Akimbo – Game Theory and the Infinite Game

Perhaps the most accessible look into James Carse’s excellent but challenging read.

Seth Godin makes a case for looking at the world or an industry or a business through the lens of a game, and then considering what that games rules are. There are many cases where major shifts have occurred when someone has applied this line of thinking:

“One of the ways to think about the future is to look at a game in the world today based on scarcity, and imagine what happens if one of the rules is changed. What happens if a computer costs $1,000 instead of $100,000? What if the world is pretty much the same except everyone has a supercomputer in her pocket that knows where she’s standing and where her friends are?”

So, when you want to try and make a change, do this:

“Relax one rule, and play a new game.”

This makes a lot of sense, and I think many people will find this line or thinking fairly commonplace. Yet where it gets more complex is when you consider the fact that everyone else is also playing a game, and they might all be relaxing different rules than you are.

So how do you play the game better than everyone else?
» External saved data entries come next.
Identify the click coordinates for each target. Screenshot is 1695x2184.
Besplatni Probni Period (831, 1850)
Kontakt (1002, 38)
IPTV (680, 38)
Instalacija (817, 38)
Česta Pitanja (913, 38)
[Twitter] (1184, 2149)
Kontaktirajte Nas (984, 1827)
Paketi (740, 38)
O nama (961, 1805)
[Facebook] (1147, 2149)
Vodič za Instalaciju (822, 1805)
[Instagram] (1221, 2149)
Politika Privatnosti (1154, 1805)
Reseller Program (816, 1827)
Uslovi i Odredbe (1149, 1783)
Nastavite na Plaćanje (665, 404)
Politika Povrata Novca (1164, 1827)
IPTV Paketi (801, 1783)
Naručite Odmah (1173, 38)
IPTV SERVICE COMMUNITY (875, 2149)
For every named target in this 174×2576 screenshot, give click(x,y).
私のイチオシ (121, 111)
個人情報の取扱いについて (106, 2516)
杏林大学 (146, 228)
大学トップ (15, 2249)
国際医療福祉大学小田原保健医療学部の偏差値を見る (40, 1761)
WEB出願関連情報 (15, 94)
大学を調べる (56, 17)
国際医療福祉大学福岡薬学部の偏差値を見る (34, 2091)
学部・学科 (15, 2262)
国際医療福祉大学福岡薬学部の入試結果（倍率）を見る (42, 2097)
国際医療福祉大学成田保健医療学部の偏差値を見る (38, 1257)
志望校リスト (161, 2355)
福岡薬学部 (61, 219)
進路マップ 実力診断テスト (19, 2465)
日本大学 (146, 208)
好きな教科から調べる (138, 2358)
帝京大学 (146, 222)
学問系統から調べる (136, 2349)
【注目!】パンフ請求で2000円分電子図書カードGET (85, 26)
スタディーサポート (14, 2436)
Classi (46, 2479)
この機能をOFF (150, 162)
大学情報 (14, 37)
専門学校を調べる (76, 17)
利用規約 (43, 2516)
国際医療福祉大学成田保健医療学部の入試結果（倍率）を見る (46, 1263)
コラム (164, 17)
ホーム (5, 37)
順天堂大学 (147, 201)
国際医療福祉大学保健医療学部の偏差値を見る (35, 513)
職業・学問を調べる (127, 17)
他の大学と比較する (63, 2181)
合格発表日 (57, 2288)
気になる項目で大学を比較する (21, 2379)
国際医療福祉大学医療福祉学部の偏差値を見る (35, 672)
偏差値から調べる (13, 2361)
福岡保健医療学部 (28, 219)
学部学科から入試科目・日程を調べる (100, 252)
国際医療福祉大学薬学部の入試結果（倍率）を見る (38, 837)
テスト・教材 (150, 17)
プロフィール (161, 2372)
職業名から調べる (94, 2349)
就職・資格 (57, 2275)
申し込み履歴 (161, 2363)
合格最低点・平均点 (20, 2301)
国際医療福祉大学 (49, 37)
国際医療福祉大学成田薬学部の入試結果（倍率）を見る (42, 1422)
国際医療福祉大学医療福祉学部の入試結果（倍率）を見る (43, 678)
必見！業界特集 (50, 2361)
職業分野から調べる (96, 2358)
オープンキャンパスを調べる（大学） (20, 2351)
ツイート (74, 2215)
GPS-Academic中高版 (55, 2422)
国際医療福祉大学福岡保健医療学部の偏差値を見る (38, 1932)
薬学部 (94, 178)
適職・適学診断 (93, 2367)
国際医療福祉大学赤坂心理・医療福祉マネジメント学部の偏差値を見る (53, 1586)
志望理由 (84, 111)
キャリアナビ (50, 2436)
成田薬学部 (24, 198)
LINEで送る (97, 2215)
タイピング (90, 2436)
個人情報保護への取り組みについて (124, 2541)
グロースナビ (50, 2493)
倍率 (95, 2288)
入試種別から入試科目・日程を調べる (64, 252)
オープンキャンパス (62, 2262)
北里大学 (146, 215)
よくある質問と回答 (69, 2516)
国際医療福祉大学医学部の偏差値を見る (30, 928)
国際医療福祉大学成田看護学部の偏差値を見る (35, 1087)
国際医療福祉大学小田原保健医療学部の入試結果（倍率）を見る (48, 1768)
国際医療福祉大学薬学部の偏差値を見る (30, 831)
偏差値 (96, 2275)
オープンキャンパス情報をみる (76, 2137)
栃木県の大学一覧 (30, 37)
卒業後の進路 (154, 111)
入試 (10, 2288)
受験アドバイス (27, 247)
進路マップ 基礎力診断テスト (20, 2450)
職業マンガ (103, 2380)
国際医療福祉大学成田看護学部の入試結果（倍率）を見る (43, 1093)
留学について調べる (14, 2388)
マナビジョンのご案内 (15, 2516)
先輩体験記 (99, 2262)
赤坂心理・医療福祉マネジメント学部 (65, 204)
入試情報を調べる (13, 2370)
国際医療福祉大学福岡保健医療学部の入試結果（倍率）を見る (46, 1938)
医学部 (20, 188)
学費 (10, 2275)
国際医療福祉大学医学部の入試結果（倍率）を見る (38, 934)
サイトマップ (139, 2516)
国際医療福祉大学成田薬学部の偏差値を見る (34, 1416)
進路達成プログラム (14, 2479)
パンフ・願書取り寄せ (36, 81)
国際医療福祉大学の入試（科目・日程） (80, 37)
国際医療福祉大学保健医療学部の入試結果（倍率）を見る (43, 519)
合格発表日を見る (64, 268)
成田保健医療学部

You try and consider what the infinite game is, while everyone else is focused on a finite goal. I have always been a big fan of playing ‘the long game’, considering a ten or twenty or even a hundred year plan while everyone else is thinking of the short-term.

Seth Godin backs this up, and says that not only is this the best way of thinking, it’s also the most ethical. This is because when you’re thinking about a finite system, you’re often thinking about only yourself:

“The shorter your short run, the less you’re thinking about the world we have to live in. It’s the long run as we get closer and closer to infinity where the smartest game players are playing.”

I want to play the long game, in every area of my life.